Sarah Williams

— Obtaining Employment Practices Liability Insurance (EPLI) is a strong base for any corporation as it pertains to protecting its investment, but experts want business owners to know that’s just the start.

Sarah Williams, a lawyer at Ogletree, Deakins, Nash, Smoak & Stewart P.C. law firm, says while EPLI is imperative and highly recommended to all those she counsels, wage and hour claims are also something to which those at risk need to pay close attention. EPLI tends not to cover those claims.

“Those are considered violations of California labor codes, so, like, failure to pay minimum wage or overtime,” said Williams. “These are typically not covered under standard EPLI policies… But, these are the types of cases that will put a small business out of business.”

Wage and Hour Rider

In order to remedy this glitch, Williams suggests a wage and hour rider be added to the EPL coverage, to account for legal costs if a claim is filed against said company.
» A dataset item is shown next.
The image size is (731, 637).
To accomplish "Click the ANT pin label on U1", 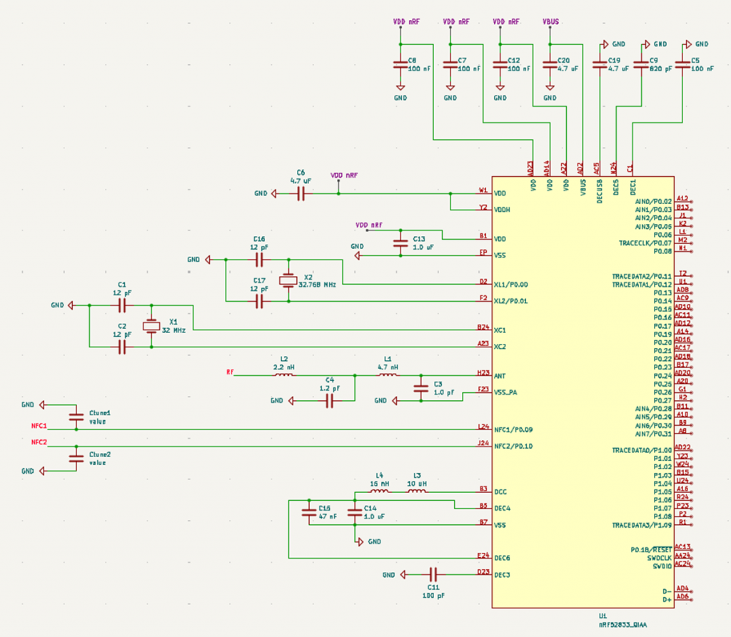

This means the only out-of-pocket expense the employer has to pay in this case is if a judgment is obtained. (The only time all legal costs and part of the judgment would be covered is if the claim falls under the Fair Employment and Housing Act, she further explains.)

Punitive damages are also not covered by EPLI, says Williams, describing such compensation as anything a jury can consider after economic damages.

“For example, if you are an employee filing for sexual harassment and you say as a result of the harassment, you were forced to quit your job and you couldn’t get another job for a year, one-year’s salary can be awarded to you and that is considered punitive damages,” she said.

Premium Vs. Deductibles

Speaking of deductible, weighing the cost of deductibles vs. premiums is another important detail to consider when shopping for EPLI. A lot of times, companies will decide to go with lower cost of premium for an EPLI policy, but have self-retention or deductibles. This means insurance companies won’t pay until that deductible is met. For a smaller company, that can be a large amount if they opt for lower premiums. “They might want to think about paying a larger premium so they have a smaller self-retention amount,” said Williams.

Additionally, Williams says companies should make sure their EPLI policy has a “choice of counsel” provision, if using its own attorney is important to a company. Otherwise, employers may be surprised to find they may have to use an attorney they don’t know if a claim is filed against them.